-------- INPUT DATA --------
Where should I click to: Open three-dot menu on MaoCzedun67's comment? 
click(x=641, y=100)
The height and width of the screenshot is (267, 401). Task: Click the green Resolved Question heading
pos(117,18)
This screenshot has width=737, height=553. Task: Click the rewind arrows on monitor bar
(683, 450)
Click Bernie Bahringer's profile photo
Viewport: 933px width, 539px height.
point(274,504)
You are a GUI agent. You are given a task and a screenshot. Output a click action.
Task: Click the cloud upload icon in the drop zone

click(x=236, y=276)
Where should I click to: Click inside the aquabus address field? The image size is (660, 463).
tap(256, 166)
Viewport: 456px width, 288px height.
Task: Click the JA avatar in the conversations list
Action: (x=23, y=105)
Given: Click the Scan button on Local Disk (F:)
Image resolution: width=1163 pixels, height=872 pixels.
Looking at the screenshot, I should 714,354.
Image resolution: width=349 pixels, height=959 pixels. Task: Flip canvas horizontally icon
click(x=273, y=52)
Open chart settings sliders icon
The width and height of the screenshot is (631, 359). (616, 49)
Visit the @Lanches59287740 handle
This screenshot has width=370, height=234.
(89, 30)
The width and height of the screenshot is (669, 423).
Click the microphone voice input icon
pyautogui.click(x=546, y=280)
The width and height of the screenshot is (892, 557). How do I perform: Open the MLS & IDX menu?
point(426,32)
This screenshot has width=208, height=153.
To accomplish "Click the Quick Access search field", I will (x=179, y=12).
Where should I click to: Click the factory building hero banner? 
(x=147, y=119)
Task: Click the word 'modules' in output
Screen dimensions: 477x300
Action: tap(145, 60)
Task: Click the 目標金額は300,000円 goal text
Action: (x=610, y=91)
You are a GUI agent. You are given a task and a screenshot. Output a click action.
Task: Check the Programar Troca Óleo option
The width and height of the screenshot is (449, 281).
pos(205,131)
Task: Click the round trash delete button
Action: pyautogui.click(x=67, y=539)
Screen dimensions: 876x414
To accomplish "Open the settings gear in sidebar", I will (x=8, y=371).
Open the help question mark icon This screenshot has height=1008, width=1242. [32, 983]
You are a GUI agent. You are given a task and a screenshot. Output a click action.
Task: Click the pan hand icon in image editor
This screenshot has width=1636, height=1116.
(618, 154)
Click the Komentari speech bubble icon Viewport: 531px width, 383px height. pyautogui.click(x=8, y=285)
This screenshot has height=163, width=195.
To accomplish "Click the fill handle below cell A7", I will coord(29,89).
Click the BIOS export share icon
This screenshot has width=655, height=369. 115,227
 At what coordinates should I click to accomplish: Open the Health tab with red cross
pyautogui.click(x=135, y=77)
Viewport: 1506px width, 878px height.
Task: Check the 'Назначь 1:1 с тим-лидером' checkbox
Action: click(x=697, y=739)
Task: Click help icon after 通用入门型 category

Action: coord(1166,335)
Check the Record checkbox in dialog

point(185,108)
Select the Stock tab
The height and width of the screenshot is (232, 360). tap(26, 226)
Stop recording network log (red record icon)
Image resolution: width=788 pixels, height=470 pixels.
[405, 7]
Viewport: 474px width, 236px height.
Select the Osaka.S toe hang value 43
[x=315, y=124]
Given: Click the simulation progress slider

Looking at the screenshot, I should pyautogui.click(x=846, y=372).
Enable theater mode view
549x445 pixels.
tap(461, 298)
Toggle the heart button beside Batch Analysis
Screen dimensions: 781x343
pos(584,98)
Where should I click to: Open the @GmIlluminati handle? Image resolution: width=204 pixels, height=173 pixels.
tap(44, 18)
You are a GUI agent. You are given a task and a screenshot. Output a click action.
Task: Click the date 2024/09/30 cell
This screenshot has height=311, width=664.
--------
Search the data above for "will" and copy every line where it turns up.

To accomplish "Click the Quick Access search field", I will (x=179, y=12).
To accomplish "Open the settings gear in sidebar", I will (x=8, y=371).
To accomplish "Click the fill handle below cell A7", I will coord(29,89).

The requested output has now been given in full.